Bonjour, je voudrais savoir si il était possible de réactualiser safari sur une page ouverte (ex: ebay sur une enchère) automatiquement a rythme régulier (5 - 10 - 15 min...) 

je vous remercie.


----------



## Much-Much (24 Août 2010)

Bonjour,

Etant un habitué d'un forum sur internet, depuis de nombreuses semaines l'actualisation automatique ne se fait plus sur Safari. Ce problème est uniquement relatif au forum que je mentionne. Par contre l'actualisation automatique se fait normalement avec Firefox. Il me serait agréable de pouvoir me passer continuellement du raccourci manuel usuel. Voilà, en espérant pouvoir trouver en ces lieux une solution à mon problème. Merci d'avance.

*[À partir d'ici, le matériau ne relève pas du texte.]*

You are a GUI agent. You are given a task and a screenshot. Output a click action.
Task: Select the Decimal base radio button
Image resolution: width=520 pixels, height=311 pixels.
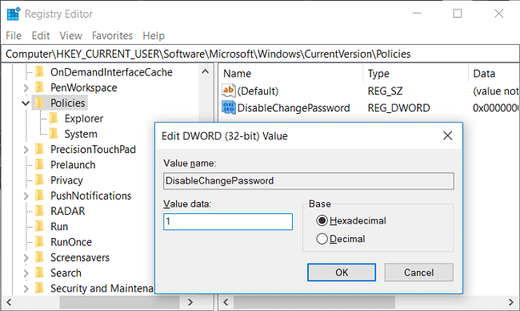pyautogui.click(x=322, y=239)
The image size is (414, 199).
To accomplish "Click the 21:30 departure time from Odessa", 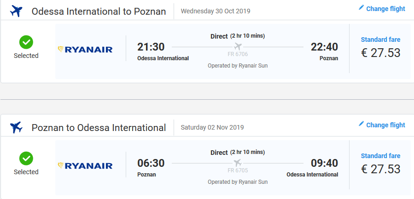I will tap(151, 47).
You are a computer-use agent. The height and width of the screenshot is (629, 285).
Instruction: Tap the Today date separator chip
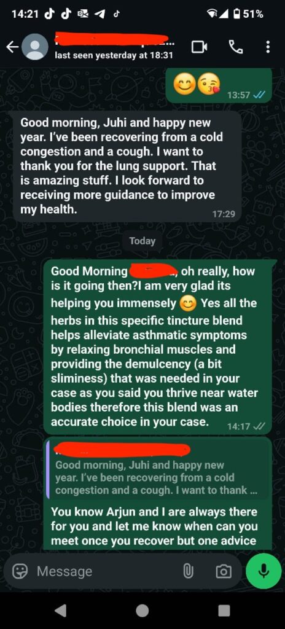pyautogui.click(x=142, y=241)
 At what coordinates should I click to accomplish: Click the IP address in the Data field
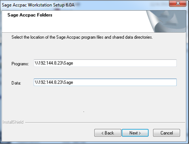click(51, 82)
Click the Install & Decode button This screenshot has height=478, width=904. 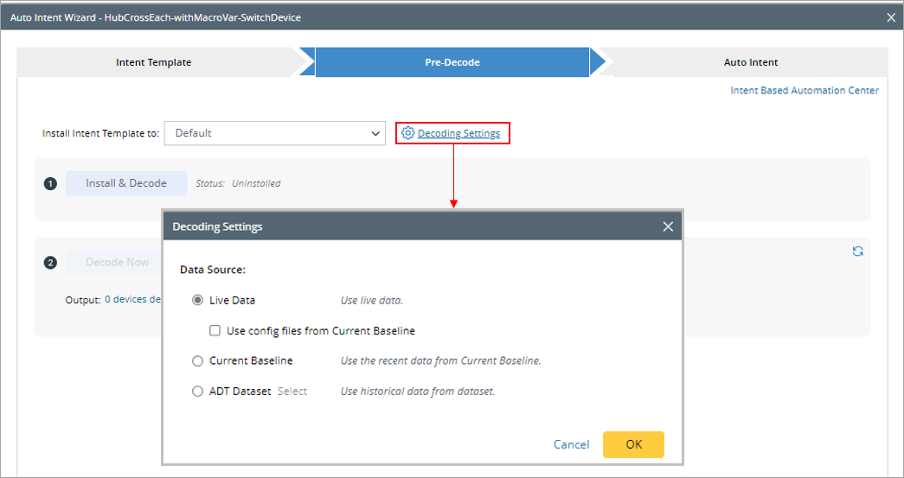(x=126, y=183)
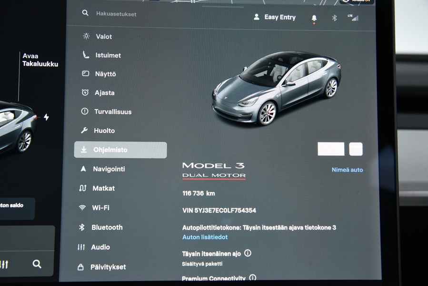Image resolution: width=428 pixels, height=286 pixels.
Task: Tap the search magnifier in bottom left corner
Action: point(37,264)
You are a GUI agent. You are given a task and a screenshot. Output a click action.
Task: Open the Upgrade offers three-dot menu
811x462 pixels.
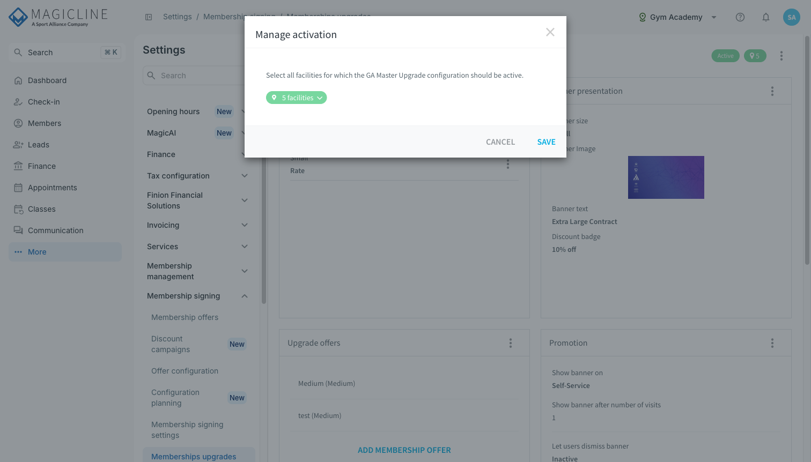pyautogui.click(x=511, y=343)
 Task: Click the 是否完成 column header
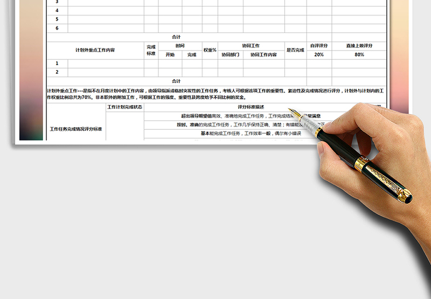point(295,50)
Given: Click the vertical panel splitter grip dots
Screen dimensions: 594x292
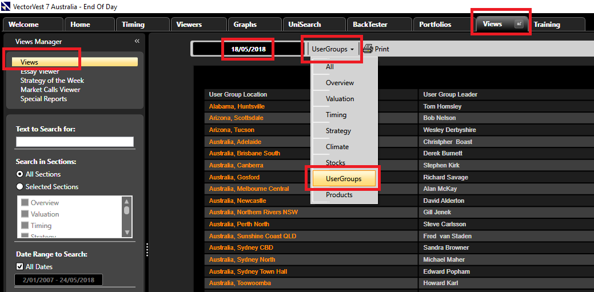Looking at the screenshot, I should pyautogui.click(x=147, y=250).
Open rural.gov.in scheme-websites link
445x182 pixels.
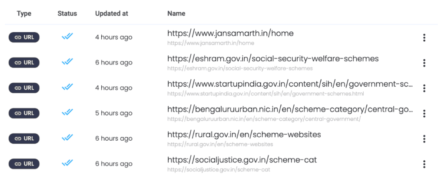point(244,134)
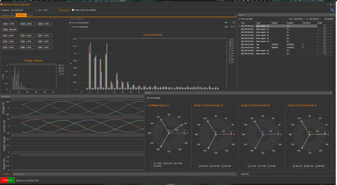Toggle the I in % of fundamental checkbox

click(70, 27)
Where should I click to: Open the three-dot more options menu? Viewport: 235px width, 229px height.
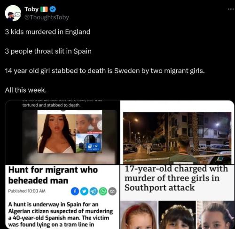pyautogui.click(x=231, y=9)
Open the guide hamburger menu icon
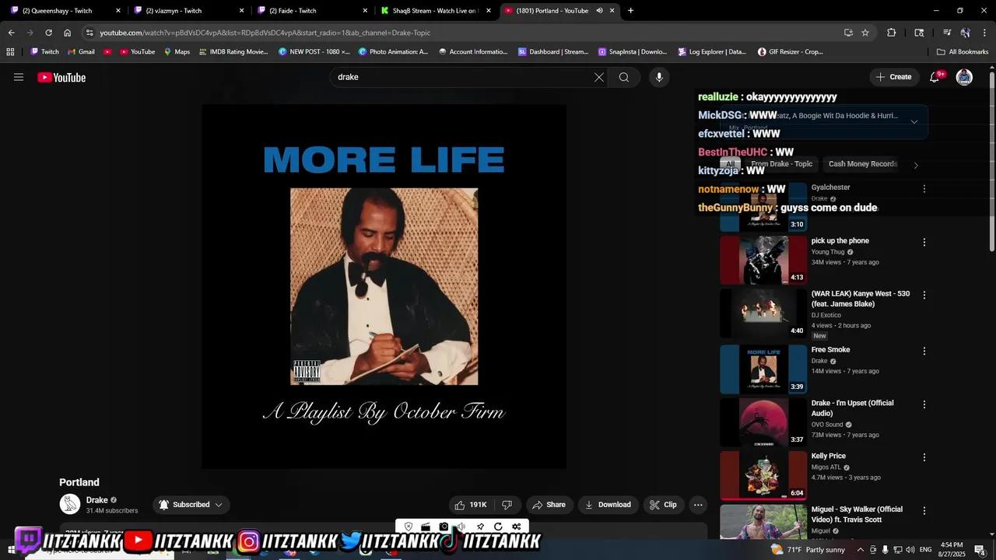Screen dimensions: 996x560 point(19,77)
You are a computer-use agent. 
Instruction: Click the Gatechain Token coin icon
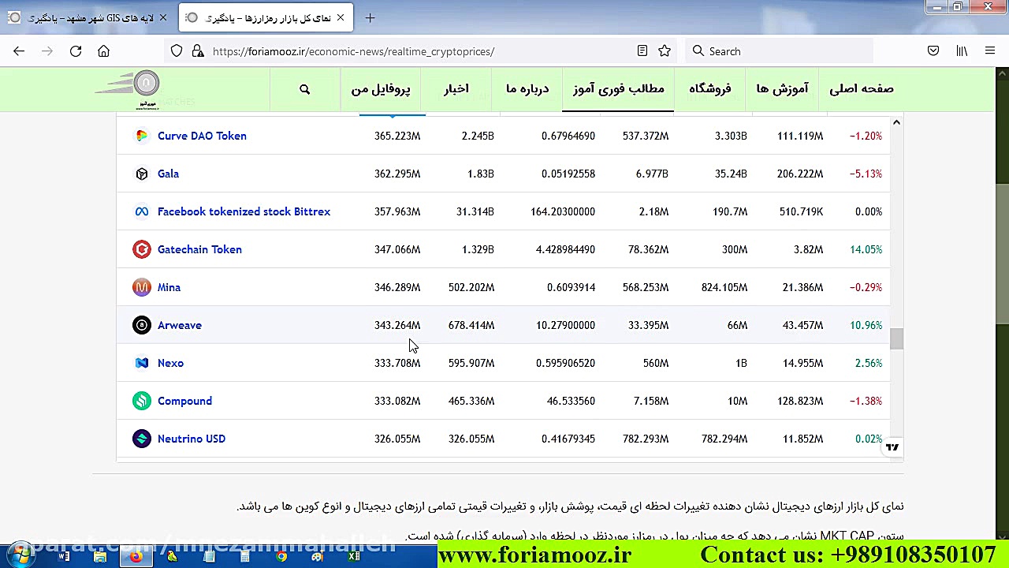tap(142, 249)
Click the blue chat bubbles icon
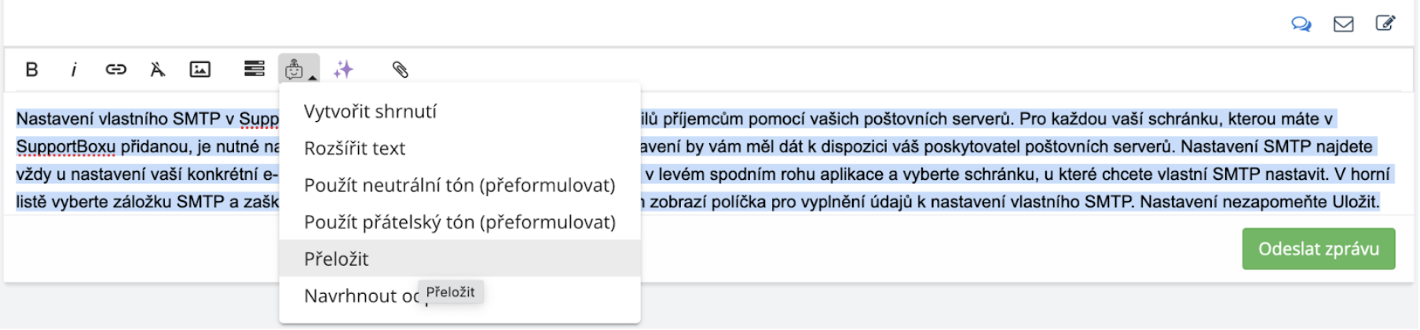The height and width of the screenshot is (330, 1420). (1301, 24)
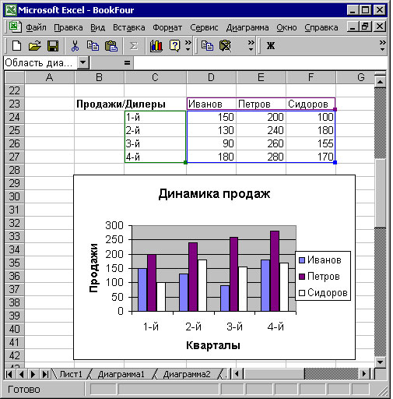
Task: Expand the Name Box dropdown arrow
Action: pyautogui.click(x=83, y=62)
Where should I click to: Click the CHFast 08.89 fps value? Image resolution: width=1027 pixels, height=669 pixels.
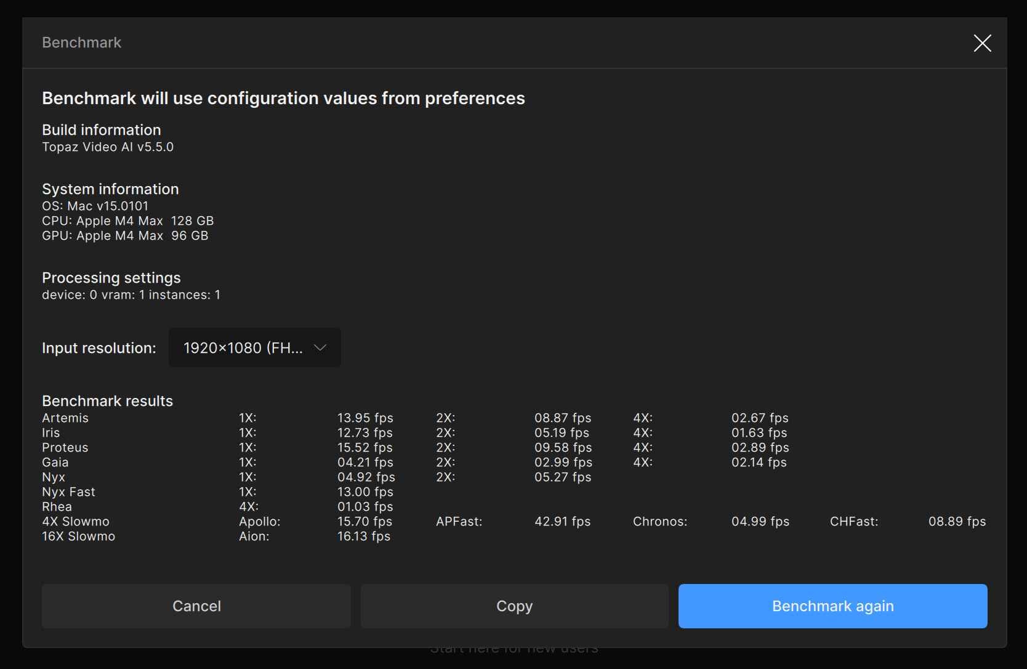pyautogui.click(x=957, y=522)
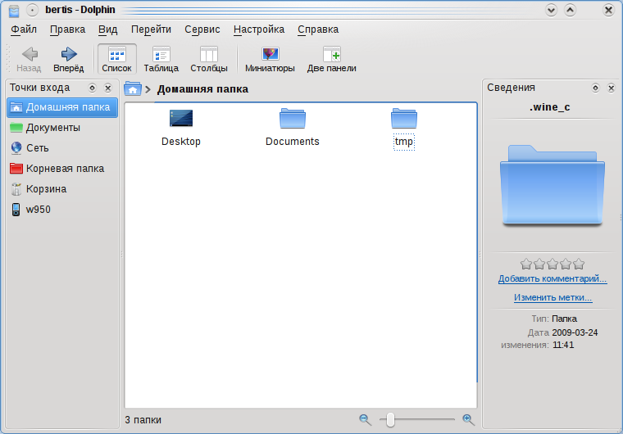
Task: Float the Сведения information panel
Action: 595,88
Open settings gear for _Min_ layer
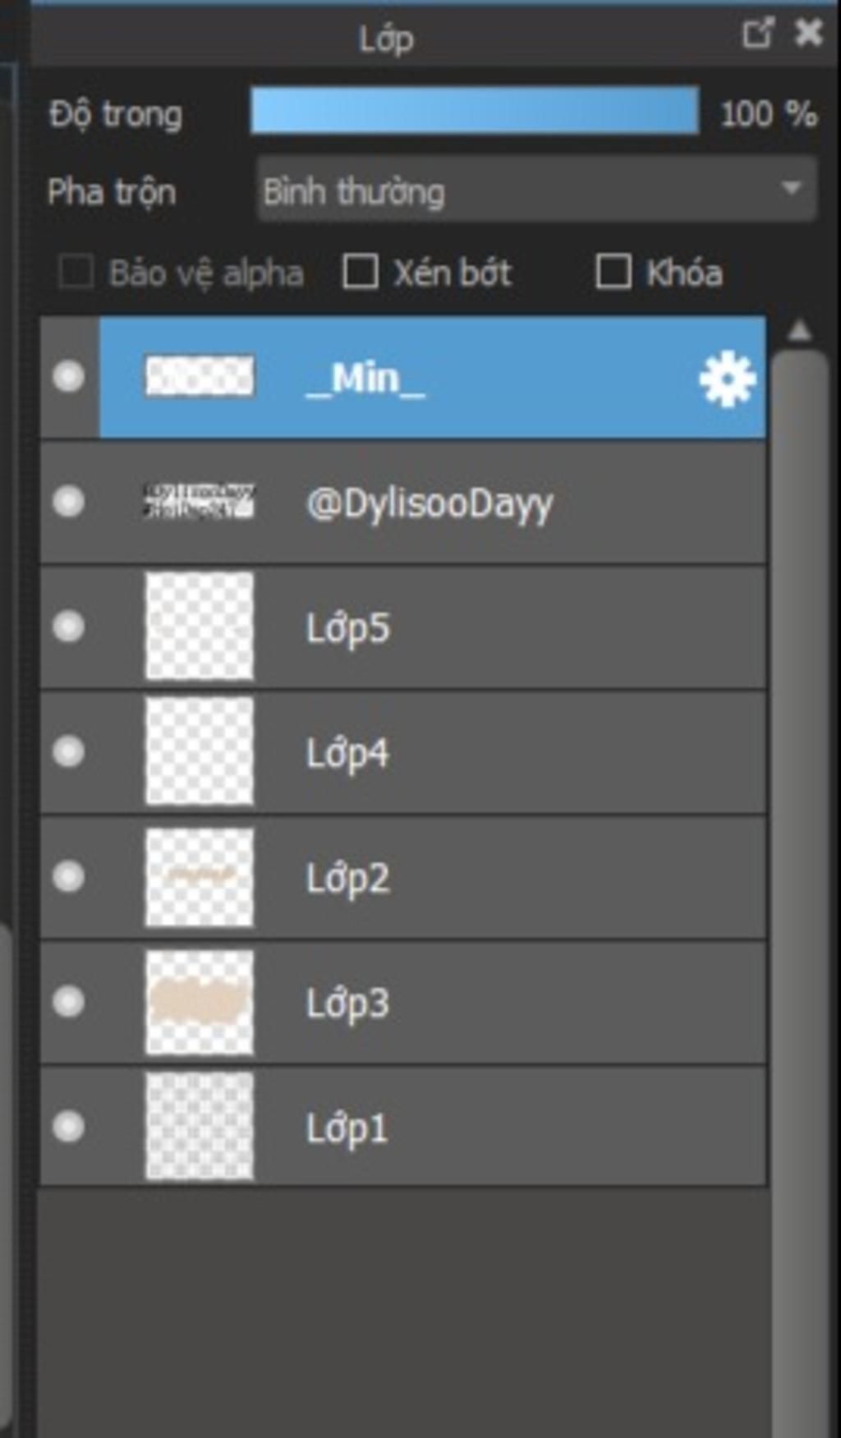 727,379
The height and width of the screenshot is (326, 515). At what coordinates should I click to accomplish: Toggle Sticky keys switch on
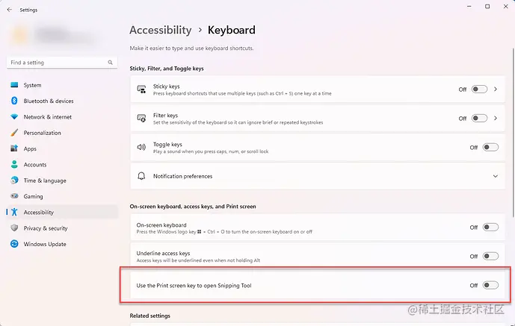click(479, 89)
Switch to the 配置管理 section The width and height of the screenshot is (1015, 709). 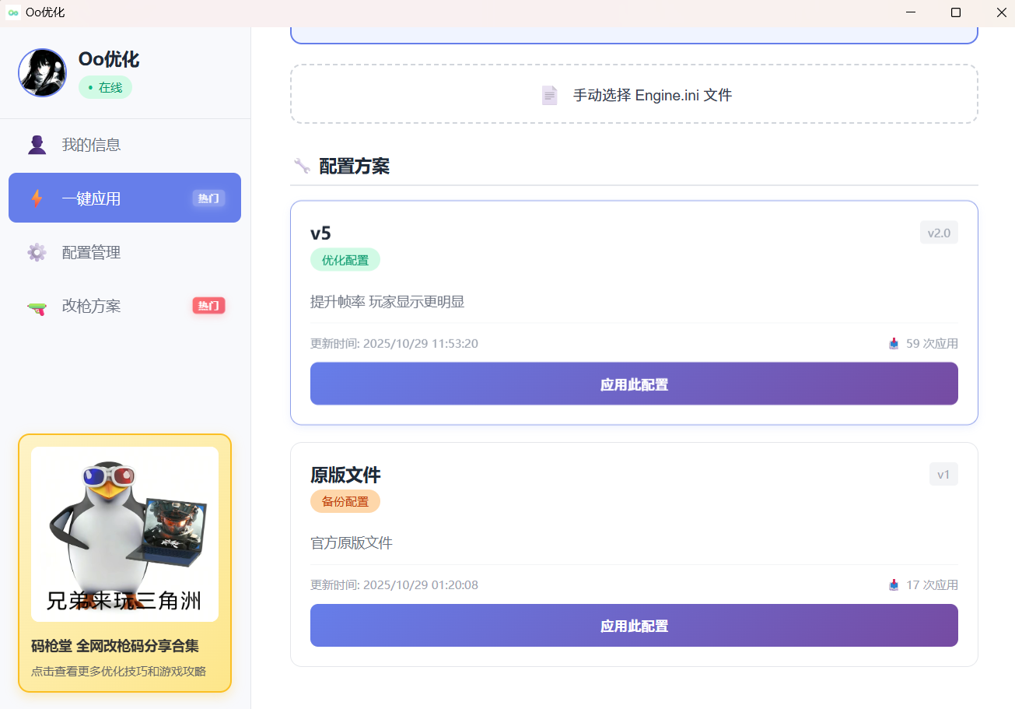click(91, 252)
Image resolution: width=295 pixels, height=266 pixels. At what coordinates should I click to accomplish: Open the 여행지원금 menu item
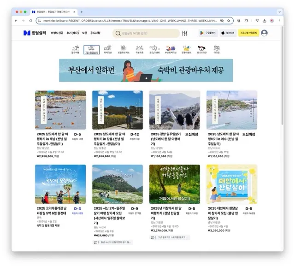[57, 33]
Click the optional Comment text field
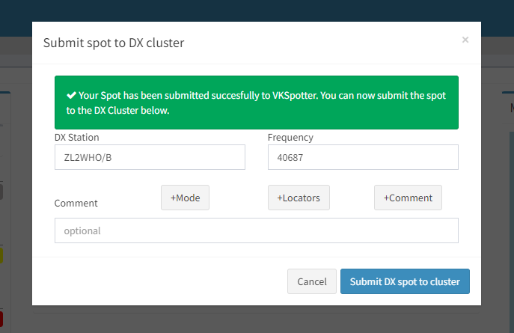Screen dimensions: 514x333 (x=256, y=230)
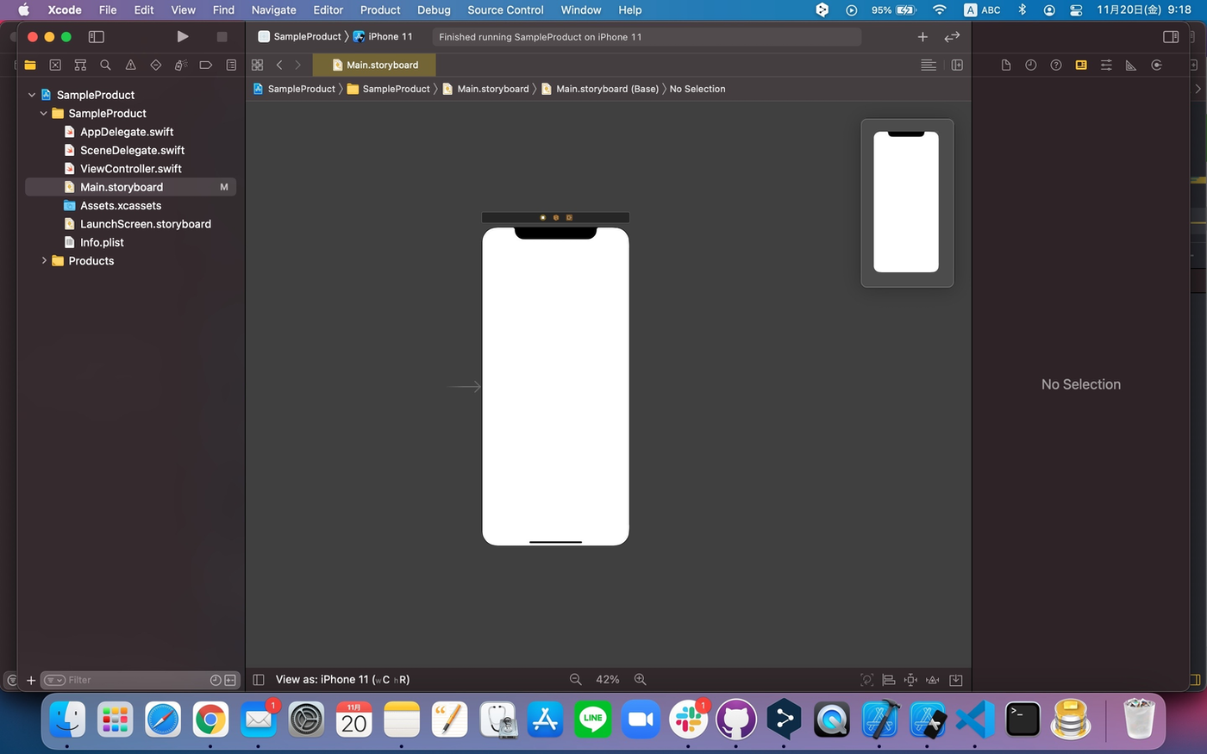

Ben on va profiter de la remontée pour déménager dans le forum où ce topic aurait du être ouvert !


----------



## jethro2009 (25 Août 2010)

- créer une page html avec une iframe qui pointe vers le site en question
- introduire un refresh en début de page, paramétrer sur le temps souhaité
- ouvrir cette page avec safari.


----------



## FrançoisMacG (27 Août 2010)

Sinon, la Galerie d'extensions Safari (accessible par le menu Safari) propose l'extension "Auto Refresh".


----------



## jethro2009 (27 Août 2010)

Génial !


----------